Former Networks18 CEO Avinash Kaul has sparked a deeply resonant conversation on ambition, identity and professional purpose through his latest edition of ‘Notes from the Next Mountain’, a newsletter exploring “leadership, resilience, purpose and reinvention while covering the human side of ambition.”
In a reflective LinkedIn post published on May 17, Kaul examines the quiet but unsettling questions many high achievers confront midway through their careers: whether the success they pursued was truly their own, or simply inherited from the systems and cultures around them.
Kaul writes that such existential questioning rarely emerges early in a career. “People in their first decade are still too busy climbing to ask about the mountain,” he notes, describing how professionals initially focus on mastering the “craft of the ascent” and excelling within the parameters organisations reward.
But by the second or third decade, he suggests, many begin to experience “a different kind of friction” — not from failure, but from being “very good at something”, while privately wondering if it was ever the summit they would have consciously chosen.
At the heart of Kaul’s reflection is the idea that ambition is often inherited rather than deliberately chosen. “Most of us do not choose our ambition. We inherit it,” he writes, arguing that ideas of success are subtly absorbed from workplaces, peer groups and industries during formative professional years. These “borrowed compasses”, as he describes them, provide direction early on, but rarely recalibrate with age, even as personal values evolve.
The emotional weight of the post intensifies as Kaul describes conversations with senior leaders who appear successful externally yet privately wrestle with disquiet.
Recalling one such interaction, he quotes an unnamed executive saying, “I think I’ve been very good at the wrong thing for a very long time.” Kaul observes that the statement was delivered “not with despair” but with the calm acceptance of someone who had “finally stopped arguing with themselves and arrived at something true.”
According to Kaul, relentless performance and professional momentum often suppress deeper self-examination. “Five years ago I still had somewhere to put the doubt. I was busy enough that it couldn’t find me,” the executive told him. Kaul interprets this as the consequence of “the altitude” — the pace, pressure and constant demands of high achievement that leave little room for introspection. Ironically, he argues, genuine high performance can become “the most effective way of avoiding the question that most needs asking.”
The post ultimately pivots toward a quieter and more personal definition of success.

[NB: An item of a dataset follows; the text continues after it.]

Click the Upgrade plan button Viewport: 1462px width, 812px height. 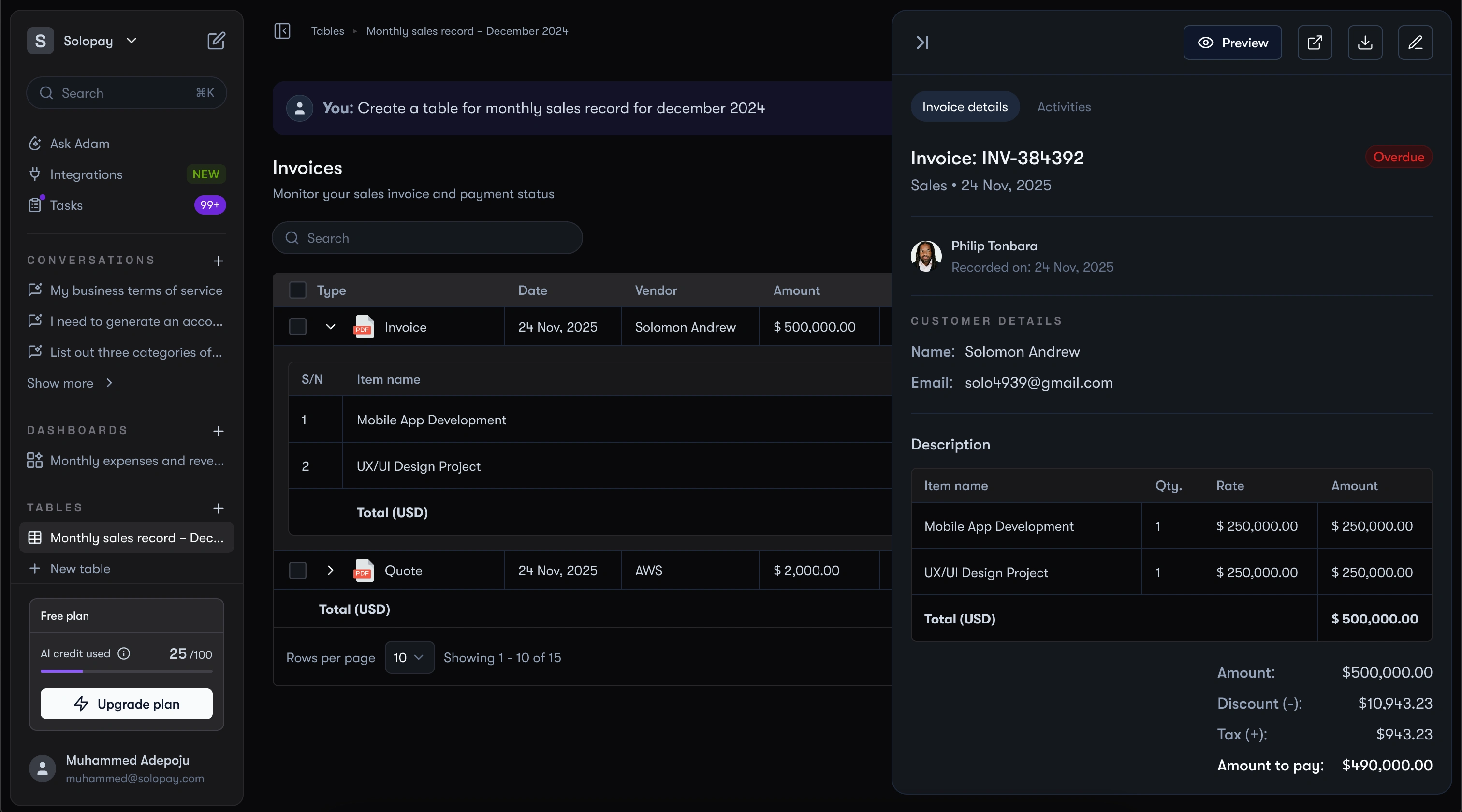point(126,704)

Kaul argues that those who navigate ambition most meaningfully are not necessarily the most decorated professionals, but the ones who develop “one honest measure that was not borrowed from anywhere.” He urges readers to evaluate their work not through titles, salaries or peer validation, but through “the private accounting that no one else sees” — how the work feels on ordinary days, away from recognition and applause.
Ending on a contemplative note, Kaul leaves readers with a question rather than a prescription: “Whose definition of success are you climbing toward?” He encourages professionals to revisit what a “good life” meant to them before industries, organisations and competition defined it on their behalf.
“The difference between climbing someone else’s mountain very well and climbing your own mountain with everything you have is not visible from the outside,” he writes, adding, “It is only visible from the inside.” The post closes with a line that captures both humility and unfinished striving: “With gratitude and the honest imperfection of still being (in) mid-climb.”